The truth is, you may not even have a choice…
The sobering reality that’s going on in basically most of North America is that there is an upward trend of people becoming more obese. Recently I was reading a CDC article that stated that 42.4% of Americans are obese. This is a rise of +11.9% from where we were in 1999 / 2000 when the obesity rate was 30.5%, to where we are today when this CDC article was written in 2017 / 2018.
Not only is the current rate of obesity at 42.4% of the population, but the rates of severe obesity are rising as well. Severe obesity has risen from 4.7% to 9.2% within the same span of time.
Severe obesity (Class 3) is defined as Someone who has a BMI score of 40, or higher.
Personally, I think dating an obese man is a no-go. Let me explain…
Table of Contents
1. Someone’s body is a clue of their lifestyle
Every time I look over my life I come to the realization that whenever I was living my most fulfilled self, I was also physically at my Peak. When I was fit, not only did I feel good I was confident and outgoing because I knew that I looked my best. To coincide with that, whenever I’ve been going through parts of my life that have been rough, I’ve looked the part. These periods of roughness have been accompanied by increased weight gain and other physical signs of unhealthiness. Needless to say, I just didn’t look good. Not only did I not look good, but I also didn’t FEEL good.
2. Physically can’t do Certain Tasks
I feel like this one kind of speaks for itself in a lot of different ways for some obvious reasons but I’ll elaborate. Whenever you have a certain amount of weight on your body, things generally just tend to be more difficult. I’m going to use myself as an example here. I used to love going out and playing sports and was very active during my high school years with sports and outdoor activities.
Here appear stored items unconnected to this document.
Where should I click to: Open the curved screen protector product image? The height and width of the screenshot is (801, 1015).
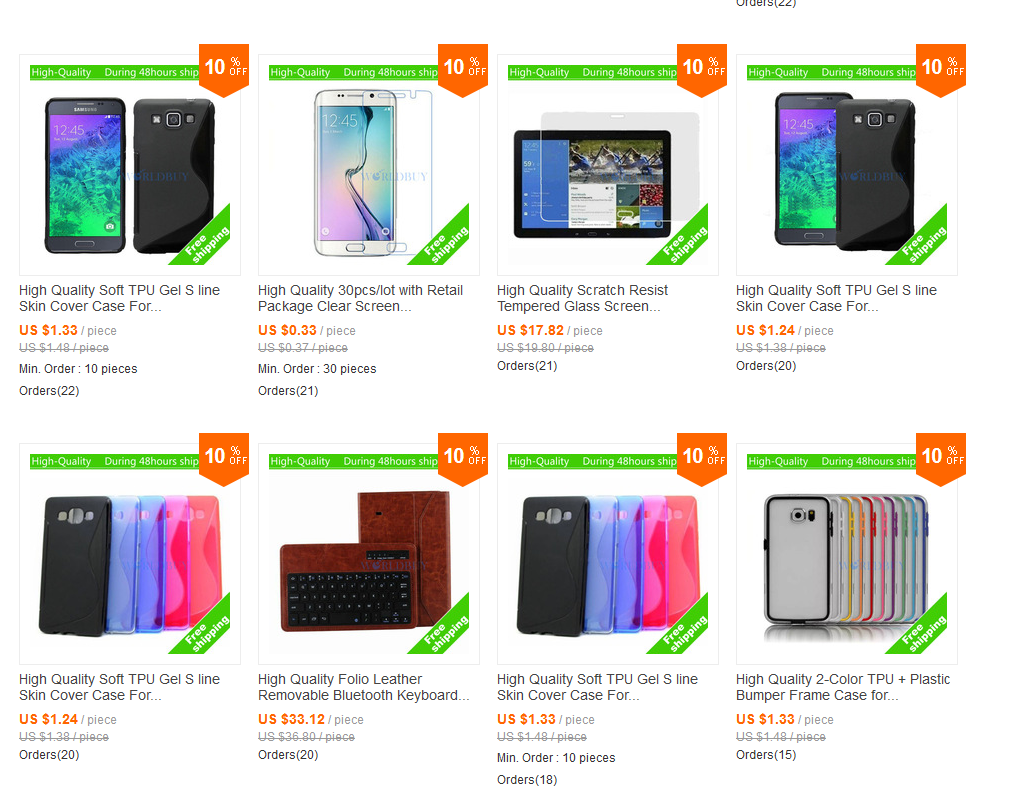368,165
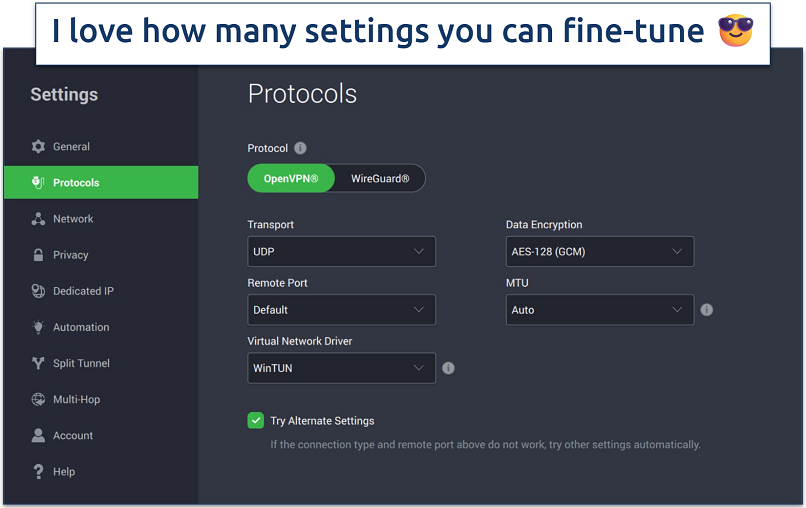Click the Multi-Hop globe icon
This screenshot has height=508, width=806.
click(38, 399)
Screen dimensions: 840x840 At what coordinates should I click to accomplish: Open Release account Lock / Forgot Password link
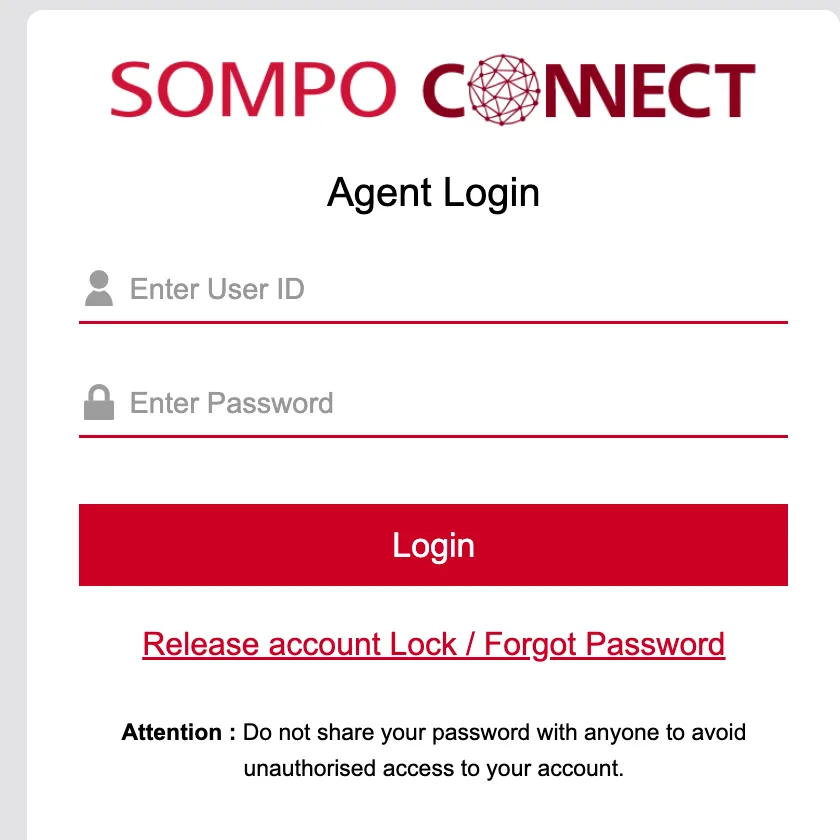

When I made the transition back home to a different city, I was taken out of that environment where I was extremely active and so I didn’t keep up my workout regimen.
This lapse in an exercise regimen led to me gaining weight and eventually to what I think of today as a snowballing effect. The longer I went without exercising the harder it got to actually exercise. This of course led to me not wanting to exercise at all. The effect here created a negative feedback loop which saw my weight balloon and my ability to go do activities that I used to love, diminish.
It’s important to make sure that if you are going to date an obese man or, somebody who happens to have extra weight on them, you may have to make sure their lifestyle can fit yours.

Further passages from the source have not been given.